Force est de constater, cependant, que le modèle en question épouse les objectifs assignés par Sonatrach et est en accord avec sa stratégie de transformation, d’augmentation de ses résultats et d’amélioration durable de ses performances. Il s’agissait, en premier lieu, de rééquilibrer la rémunération qui était jusque-là constituée à 70% de primes. C’est ainsi que le nouveau modèle a proposé, dans une première étape, d’intégrer les PRI et PRC dans le salaire de base en plus de l’intégration de l’indemnité d’expérience professionnelle pour les fonctions bénéficiaires d’une rémunération variable. Les travailleurs du Sud bénéficiaient, en plus d’une prime d’intéressement, d’indemnités en rapport avec leur zone de travail, à l’image de l’indemnité de travail posté, de l’indemnité de zone et de condition de vie, etc. Ces primes permettent de maintenir un écart estimé entre 50 et 60% avec les rémunérations des travailleurs du Nord. Mais le grand changement introduit par ce nouveau système est l’introduction d’une rémunération variable fixée selon l’atteinte d’objectifs individuels, semi-collectifs ou collectifs. Une partie variable qui vient se greffer à la nouvelle classification selon le modèle « Rôles et contribution » et à un salaire de base évolutif grâce à des augmentations individuelles liées aux objectifs de contribution.

Des résistances au changement ?

Selon le PDG du groupe Sonatrach, Noureddine Cherouati, le système de rémunération vise à rétribuer le mérite dans le respect de l’équité et en toute transparence.

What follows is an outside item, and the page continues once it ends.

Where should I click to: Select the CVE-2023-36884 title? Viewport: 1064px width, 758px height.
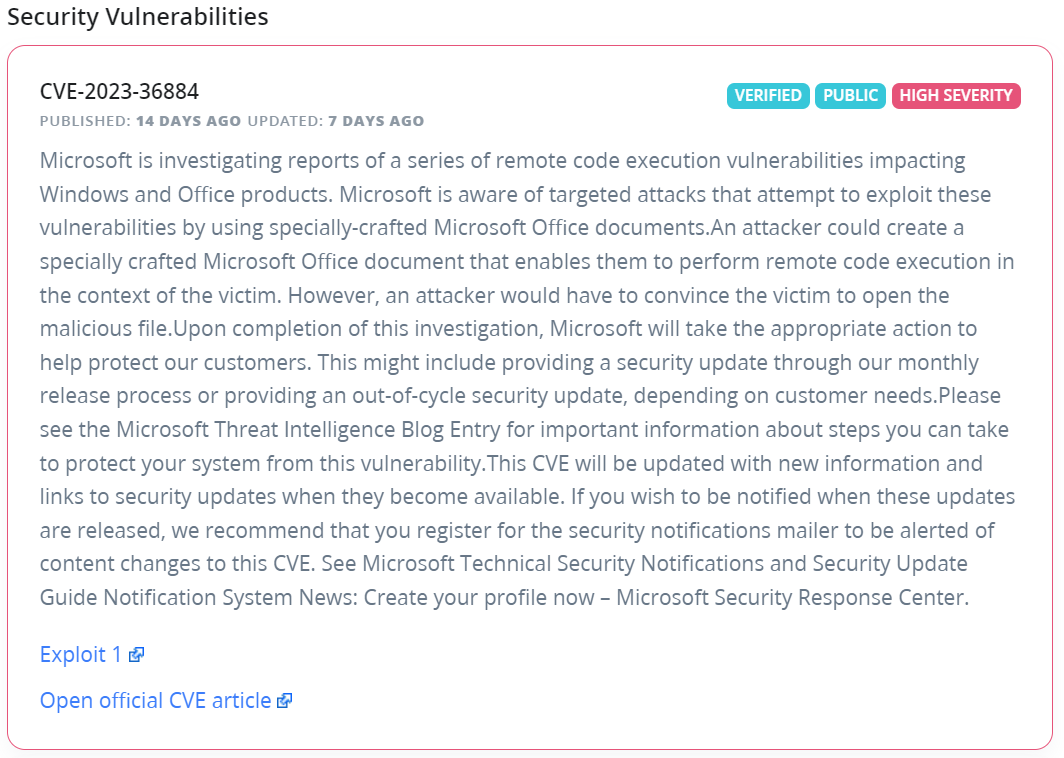point(119,92)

Il est fondé sur un Système de management de la performance (SMP), comprenant trois volets, à savoir le processus de fixation des objectifs, le système de pilotage des réalisations en cours d’année et la conduite d’entretien annuel d’évaluation des résultats par rapport aux objectifs. Même si les objectifs de la direction semblent nobles, la différenciation des rémunérations selon les performances de chacun et leur contribution à l’évolution de l’entreprise a été très mal perçue par les travailleurs, qui y ont vu une ségrégation. D’ailleurs, les résistances à l’implémentation du processus n’ont permis qu’une seule augmentation des salaires par métier variant entre 15 et 30% et qui a d’ailleurs favorisé les cœurs de métiers en 2008. Certains ont expliqué la frustration ayant suivi ces augmentations de salaires par le fait qu’elle s’est écartée de l’esprit du nouveau système qui devait bénéficier aux métiers critiques et qui, en fait, n’a profité qu’aux seuls métiers de base. Côté syndical, on prétend que l’application d’un modèle préférentiel de rémunération sans la mise en place préalable d’une véritable référence de gestion des compétences pourrait aboutir à la création de privilèges, ce qui induirait une augmentation des frustrations au sein des travailleurs.